EXERCISE DETAILS.
Here the job is to return only the lines of the material, exactly, from the first one to the line with "Given: Click the New Style... button".
=====
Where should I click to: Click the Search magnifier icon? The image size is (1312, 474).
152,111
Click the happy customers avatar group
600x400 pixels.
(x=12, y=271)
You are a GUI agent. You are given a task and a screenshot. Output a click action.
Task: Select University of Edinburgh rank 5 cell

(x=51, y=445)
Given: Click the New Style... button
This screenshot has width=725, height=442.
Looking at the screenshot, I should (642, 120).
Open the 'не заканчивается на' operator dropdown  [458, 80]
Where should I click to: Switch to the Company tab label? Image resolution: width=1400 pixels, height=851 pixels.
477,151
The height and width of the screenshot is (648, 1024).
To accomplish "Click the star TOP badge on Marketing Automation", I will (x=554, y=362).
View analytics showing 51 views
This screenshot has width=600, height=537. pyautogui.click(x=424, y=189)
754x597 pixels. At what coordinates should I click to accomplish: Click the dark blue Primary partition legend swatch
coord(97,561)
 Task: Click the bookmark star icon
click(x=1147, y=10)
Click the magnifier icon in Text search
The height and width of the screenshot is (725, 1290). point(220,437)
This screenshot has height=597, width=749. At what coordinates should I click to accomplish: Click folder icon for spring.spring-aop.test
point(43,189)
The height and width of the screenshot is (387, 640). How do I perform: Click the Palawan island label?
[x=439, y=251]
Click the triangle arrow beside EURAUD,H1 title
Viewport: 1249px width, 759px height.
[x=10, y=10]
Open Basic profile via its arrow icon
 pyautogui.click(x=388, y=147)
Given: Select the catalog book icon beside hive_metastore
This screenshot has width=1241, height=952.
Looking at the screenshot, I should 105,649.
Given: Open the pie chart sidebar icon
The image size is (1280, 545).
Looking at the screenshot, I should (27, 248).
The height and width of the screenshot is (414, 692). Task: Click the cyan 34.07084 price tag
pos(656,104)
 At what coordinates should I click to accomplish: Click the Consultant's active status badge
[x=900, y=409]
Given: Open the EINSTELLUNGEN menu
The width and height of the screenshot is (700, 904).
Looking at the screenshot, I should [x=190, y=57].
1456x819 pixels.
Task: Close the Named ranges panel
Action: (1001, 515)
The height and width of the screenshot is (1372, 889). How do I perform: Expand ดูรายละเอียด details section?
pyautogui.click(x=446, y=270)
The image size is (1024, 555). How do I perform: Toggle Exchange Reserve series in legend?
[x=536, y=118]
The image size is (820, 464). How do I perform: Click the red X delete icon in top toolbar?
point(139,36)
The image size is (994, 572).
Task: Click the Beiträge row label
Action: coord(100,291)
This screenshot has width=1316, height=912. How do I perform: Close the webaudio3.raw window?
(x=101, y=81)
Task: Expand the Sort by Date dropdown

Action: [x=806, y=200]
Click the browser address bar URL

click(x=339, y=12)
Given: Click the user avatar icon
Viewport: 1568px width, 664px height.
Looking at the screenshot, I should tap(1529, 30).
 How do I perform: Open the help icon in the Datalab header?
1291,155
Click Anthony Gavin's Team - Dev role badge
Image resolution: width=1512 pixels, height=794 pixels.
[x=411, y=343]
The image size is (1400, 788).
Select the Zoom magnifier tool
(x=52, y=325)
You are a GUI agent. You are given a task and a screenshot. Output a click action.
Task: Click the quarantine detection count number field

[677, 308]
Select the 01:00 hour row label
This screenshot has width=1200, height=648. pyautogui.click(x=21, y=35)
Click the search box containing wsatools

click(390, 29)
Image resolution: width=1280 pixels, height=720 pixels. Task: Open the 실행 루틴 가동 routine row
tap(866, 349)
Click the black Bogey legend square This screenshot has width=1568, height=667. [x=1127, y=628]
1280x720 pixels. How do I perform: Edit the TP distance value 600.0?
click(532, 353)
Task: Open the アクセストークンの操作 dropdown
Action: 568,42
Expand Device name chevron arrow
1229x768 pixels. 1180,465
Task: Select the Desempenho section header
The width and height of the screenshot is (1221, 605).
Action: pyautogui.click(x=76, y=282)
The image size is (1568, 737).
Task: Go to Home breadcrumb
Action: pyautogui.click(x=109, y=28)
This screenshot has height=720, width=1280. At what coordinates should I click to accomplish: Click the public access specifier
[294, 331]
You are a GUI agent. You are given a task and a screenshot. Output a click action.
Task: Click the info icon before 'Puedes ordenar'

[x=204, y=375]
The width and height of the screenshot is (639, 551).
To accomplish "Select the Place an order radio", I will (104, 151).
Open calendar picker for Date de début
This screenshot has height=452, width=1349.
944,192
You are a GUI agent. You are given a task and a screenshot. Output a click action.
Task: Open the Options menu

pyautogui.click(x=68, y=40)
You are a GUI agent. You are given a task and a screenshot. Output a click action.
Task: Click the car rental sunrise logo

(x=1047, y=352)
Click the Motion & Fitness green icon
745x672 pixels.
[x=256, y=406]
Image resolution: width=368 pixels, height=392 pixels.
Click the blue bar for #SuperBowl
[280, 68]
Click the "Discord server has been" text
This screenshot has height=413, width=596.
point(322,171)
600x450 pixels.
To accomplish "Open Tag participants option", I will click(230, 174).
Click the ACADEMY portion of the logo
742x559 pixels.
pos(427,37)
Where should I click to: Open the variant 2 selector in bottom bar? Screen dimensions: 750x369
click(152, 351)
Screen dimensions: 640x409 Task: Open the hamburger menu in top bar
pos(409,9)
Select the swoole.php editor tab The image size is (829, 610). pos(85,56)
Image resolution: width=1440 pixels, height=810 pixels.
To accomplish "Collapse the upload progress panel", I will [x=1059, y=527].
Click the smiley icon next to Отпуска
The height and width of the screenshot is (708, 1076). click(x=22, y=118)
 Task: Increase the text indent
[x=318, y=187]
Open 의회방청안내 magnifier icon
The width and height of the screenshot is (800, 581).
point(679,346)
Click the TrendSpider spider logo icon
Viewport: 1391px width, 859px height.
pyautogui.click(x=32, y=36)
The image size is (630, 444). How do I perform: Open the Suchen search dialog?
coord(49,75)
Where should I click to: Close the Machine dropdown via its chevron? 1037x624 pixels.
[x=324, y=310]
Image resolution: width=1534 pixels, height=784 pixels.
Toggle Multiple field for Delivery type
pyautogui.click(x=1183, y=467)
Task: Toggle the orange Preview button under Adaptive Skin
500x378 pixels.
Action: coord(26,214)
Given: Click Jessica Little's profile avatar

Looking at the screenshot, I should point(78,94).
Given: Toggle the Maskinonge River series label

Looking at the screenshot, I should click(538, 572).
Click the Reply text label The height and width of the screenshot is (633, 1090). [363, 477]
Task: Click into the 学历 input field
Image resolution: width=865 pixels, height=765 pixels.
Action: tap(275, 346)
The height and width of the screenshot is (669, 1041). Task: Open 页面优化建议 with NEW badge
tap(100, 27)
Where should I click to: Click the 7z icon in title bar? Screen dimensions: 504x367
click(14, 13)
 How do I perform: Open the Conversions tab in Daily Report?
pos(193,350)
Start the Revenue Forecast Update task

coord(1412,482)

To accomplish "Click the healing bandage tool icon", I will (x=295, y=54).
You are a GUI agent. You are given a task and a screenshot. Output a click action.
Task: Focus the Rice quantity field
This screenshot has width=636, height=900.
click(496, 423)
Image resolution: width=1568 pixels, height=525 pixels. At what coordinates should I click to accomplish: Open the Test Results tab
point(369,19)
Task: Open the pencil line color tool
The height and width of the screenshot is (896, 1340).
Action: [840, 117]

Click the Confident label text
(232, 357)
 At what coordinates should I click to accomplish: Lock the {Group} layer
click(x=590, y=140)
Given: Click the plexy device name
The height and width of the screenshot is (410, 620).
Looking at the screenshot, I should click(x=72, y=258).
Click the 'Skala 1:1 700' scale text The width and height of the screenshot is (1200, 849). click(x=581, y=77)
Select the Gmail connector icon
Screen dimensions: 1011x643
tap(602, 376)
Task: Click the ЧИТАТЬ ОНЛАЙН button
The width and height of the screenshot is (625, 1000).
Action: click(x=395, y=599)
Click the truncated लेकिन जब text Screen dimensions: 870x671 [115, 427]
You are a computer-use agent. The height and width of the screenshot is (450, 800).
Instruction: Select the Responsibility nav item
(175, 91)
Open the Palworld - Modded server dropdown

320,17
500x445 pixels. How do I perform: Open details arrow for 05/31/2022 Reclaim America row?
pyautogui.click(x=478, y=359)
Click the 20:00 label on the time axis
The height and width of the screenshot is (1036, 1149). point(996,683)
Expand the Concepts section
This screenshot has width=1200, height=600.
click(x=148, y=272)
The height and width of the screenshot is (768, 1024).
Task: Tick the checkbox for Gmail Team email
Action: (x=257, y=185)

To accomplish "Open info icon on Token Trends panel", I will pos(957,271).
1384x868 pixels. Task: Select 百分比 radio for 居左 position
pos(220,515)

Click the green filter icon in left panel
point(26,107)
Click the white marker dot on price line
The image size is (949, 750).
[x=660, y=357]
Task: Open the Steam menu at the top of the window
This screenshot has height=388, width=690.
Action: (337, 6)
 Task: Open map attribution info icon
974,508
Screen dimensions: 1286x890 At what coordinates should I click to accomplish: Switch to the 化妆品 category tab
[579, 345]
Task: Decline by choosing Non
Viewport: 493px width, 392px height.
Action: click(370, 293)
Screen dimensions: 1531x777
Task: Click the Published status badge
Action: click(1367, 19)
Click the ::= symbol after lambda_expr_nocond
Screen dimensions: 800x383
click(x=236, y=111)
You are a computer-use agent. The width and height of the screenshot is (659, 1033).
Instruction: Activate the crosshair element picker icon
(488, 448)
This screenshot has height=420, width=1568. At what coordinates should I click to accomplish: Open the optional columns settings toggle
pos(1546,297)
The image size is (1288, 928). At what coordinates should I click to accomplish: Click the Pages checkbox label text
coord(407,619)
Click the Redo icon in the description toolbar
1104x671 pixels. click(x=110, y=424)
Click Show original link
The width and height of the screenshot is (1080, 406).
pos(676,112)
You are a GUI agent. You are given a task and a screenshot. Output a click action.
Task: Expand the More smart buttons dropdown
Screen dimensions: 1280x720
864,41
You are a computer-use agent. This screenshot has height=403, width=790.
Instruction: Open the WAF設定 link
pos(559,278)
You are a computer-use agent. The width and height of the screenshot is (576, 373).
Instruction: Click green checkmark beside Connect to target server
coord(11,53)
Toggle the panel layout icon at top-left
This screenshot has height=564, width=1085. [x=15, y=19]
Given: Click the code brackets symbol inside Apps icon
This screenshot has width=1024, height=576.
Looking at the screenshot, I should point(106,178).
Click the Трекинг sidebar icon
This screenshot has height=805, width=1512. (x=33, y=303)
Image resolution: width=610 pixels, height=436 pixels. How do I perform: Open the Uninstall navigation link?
=====
RESULT OF THIS TASK.
Where should I click to: Click the Search magnifier icon? The image size is (1312, 474).
152,111
Click the happy customers avatar group
600x400 pixels.
(x=12, y=271)
You are a GUI agent. You are given a task and a screenshot. Output a click action.
Task: Select University of Edinburgh rank 5 cell

(x=51, y=445)
Given: Click the New Style... button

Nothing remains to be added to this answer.